The incidence of lamivudine resistance has been demonstrated to be higher in patients who are positive for HBeAg compared with HbeAg negative patients.[4] A loss of HBeAg is often due to the emergence of HBV variants with CP/precore mutations. It has been shown in vitro, that precore mutants can compensate for the replication deficiency in lamivudine resistant HBV. These mutations have also been shown to be associated with genotype D. However, our in vivo data suggest that CP/precore mutations in lamivudine resistant HBV are neither associated with certain mutations within the HBV polymerase nor with higher HBV-DNA yield. Hence, CP/precore mutations appear to have no influence on the mutational pattern arising in the HBV polymerase during lamivudine treatment in vivo.

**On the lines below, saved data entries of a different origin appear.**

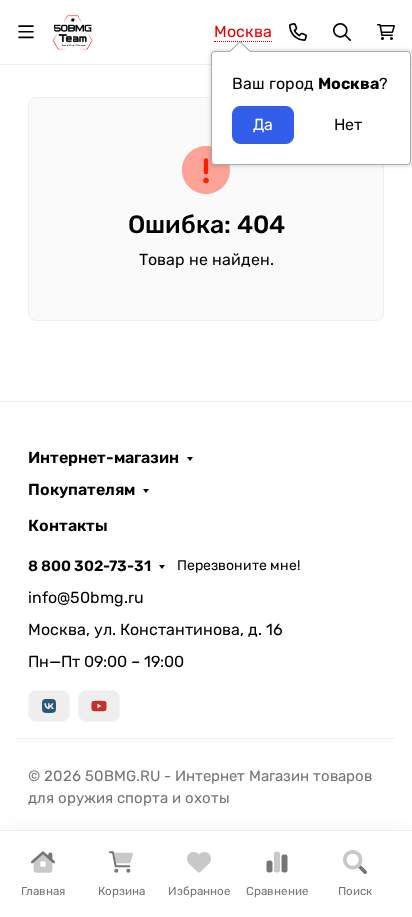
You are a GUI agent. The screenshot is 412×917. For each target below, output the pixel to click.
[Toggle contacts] (298, 32)
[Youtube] (99, 706)
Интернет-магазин (103, 458)
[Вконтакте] (49, 706)
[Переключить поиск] (342, 32)
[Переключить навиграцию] (26, 32)
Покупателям (81, 490)
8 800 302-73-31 (89, 566)
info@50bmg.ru (86, 597)
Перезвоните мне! (238, 565)
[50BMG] (72, 30)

The most prevalent HBV genotype in North America and Europe is genotype A. An important aspect of our study is that this genotype is associated with complex mutational patterns during lamivudine treatment inducing cross-resistance to other antiviral drugs, such as the rtL180M mutation. This mutation has been shown to be a key mutation associated with famciclovir resistance.[38] Hence, it can be expected from the epidemiological data that the prevalence of patients carrying HBV with mutations inducing cross-resistance will increase dramatically in regions in which lamivudine is used widely as a monotherapeutic agent. In particular, the ability to transmit rtL180M/rtM204V mutants even to persons receiving high-dose lamivudine[39] raises concerns about the use of lamivudine as a first-line drug. This may apply particularly to patients infected with HBV genotype A. However, studies involving a greater number of patients are required to assess the optimal strategy for the initial treatment of chronic hepatitis B.
In conclusion, the results of this study show for the first time that viral differences exist in vivo between lamivudine resistant hepatitis B genotypes A and D. In particular, the HBV genotype seems to determine the emerging pattern of resistance-associated mutations, the stability of the mutations at codon rt204, and the level of viremia after selection of lamivudine resistant HBV. Our data suggest that the selection of resistant HBV during lamivudine treatment is a multifactorial process in which the replicative capacity of the virus (as measured by pretreatment HBV DNA), the host immune response (reflected by pretreatment ALT values), and the HBV genotype play important roles. The different mutational patterns of resistant HBV genotypes A and D may have impact on treatment strategies for lamivudine resistant HBV.